Tuesday, December 18, 2007

“Certification Process in A Class Action Lawsuit”

We all know that class action lawsuits are related lawsuits bundled together by common cause against a common defendant. In a way, class action lawsuits help unburden courts of working on too many individual lawsuits and save the court its precious time and effort.
But before becoming a class action lawsuit, there are certain requirements and conditions set by law which determine whether cases can be treated collectively in a class action lawsuit. To determine this, individuals in a lawsuit must file a certification request with the court, which will either certify a case, or not.
In California, the court requires that the four elements must be present as provided by Rule 23 (a) of the Federal Rules of Civil Procedure to certify a case as a class action lawsuit.
The four elements required are:
  1. if the class is so numerous that “joinder” of all members is impractical
  2. when there are questions of law and fact common to the class
  3. when the claims or defenses of the representative parties are typical of the claims or defenses of the class
  4. when the representative parties will fairly and adequately protect the interest of the class.
Another thing, the court also set three conditions, one of which must be satisfied to get an approval in certification.
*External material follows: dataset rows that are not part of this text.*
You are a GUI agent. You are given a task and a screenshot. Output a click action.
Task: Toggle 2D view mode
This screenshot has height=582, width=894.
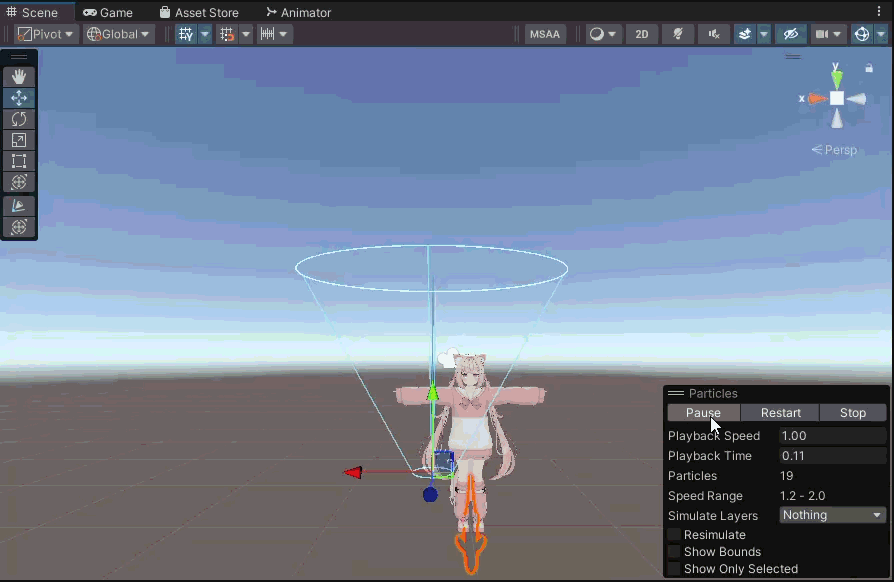641,34
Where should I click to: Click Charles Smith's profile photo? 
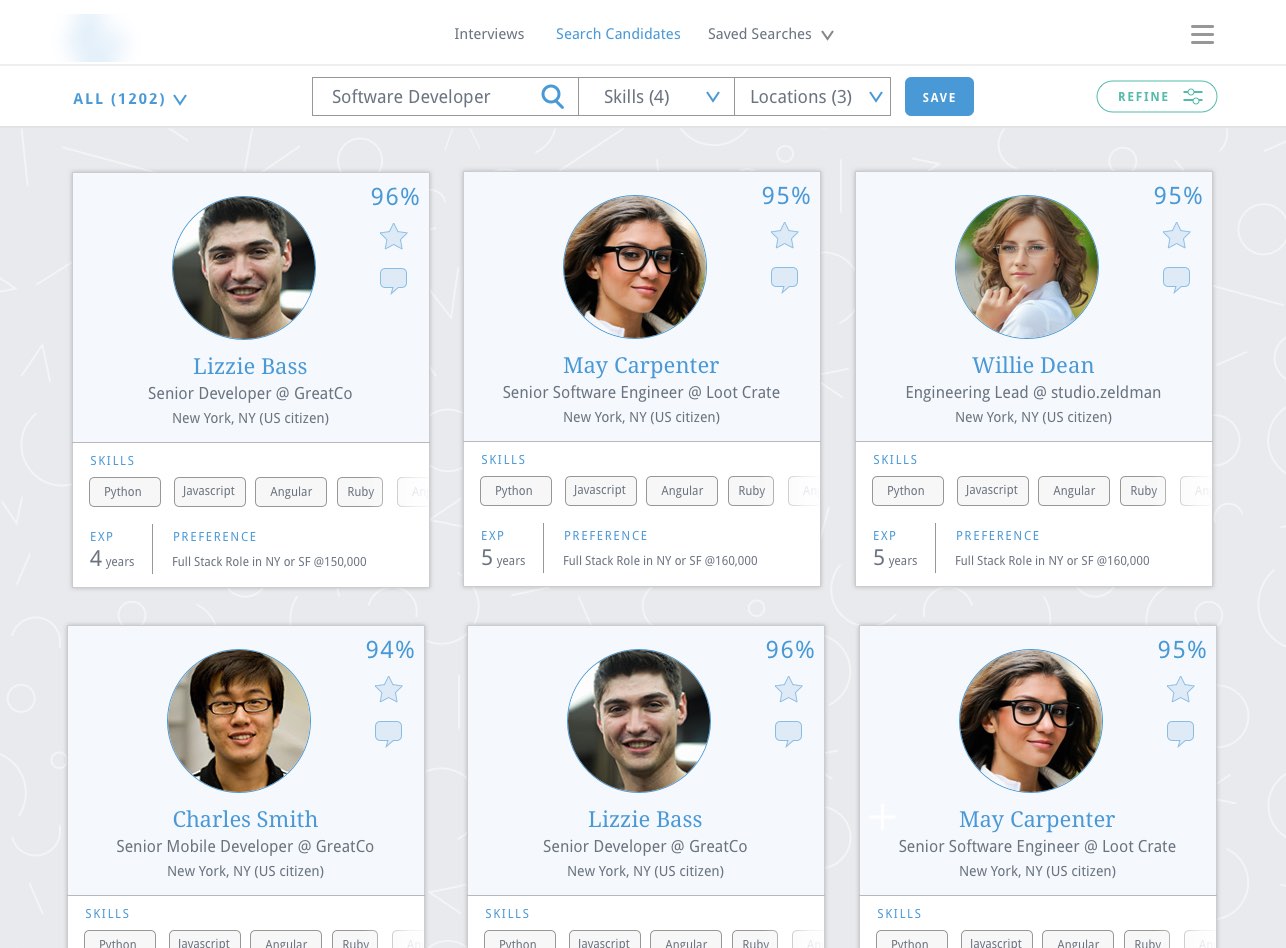(239, 721)
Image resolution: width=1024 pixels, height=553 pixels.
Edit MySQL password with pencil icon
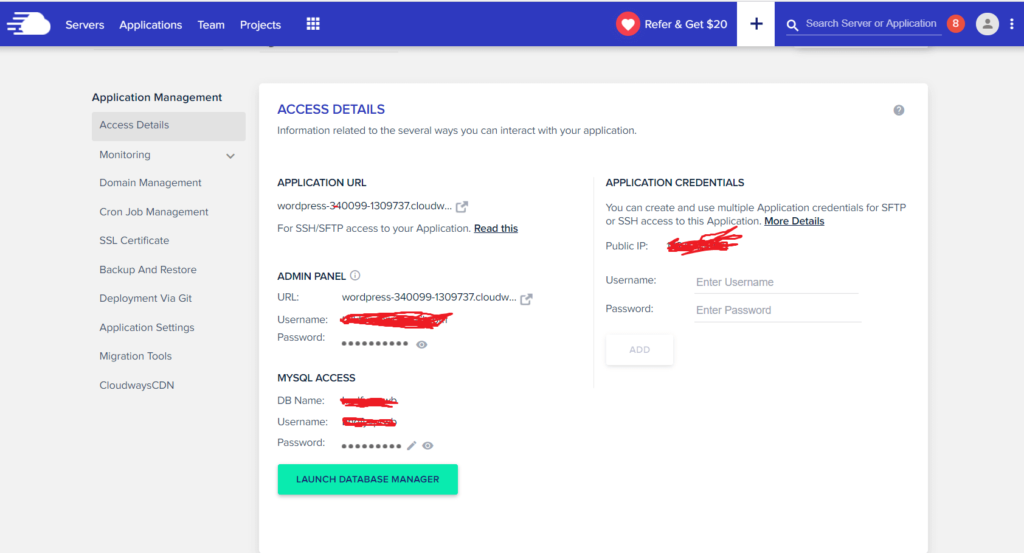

These are:
  1. the prosecution of separate actions would create a risk of: (a) inconsistent or varying adjudications or (b) individual adjudications dispositive of the interests of other members not a party to those adjudications; the party opposing the class has acted or refused to act on grounds generally applicable to the class;
  2. the questions of law or fact common to the members of the class predominate over any questions affecting only individual members,
  3. and a class action is superior to other available methods for the fair and efficient adjudication of the controversy.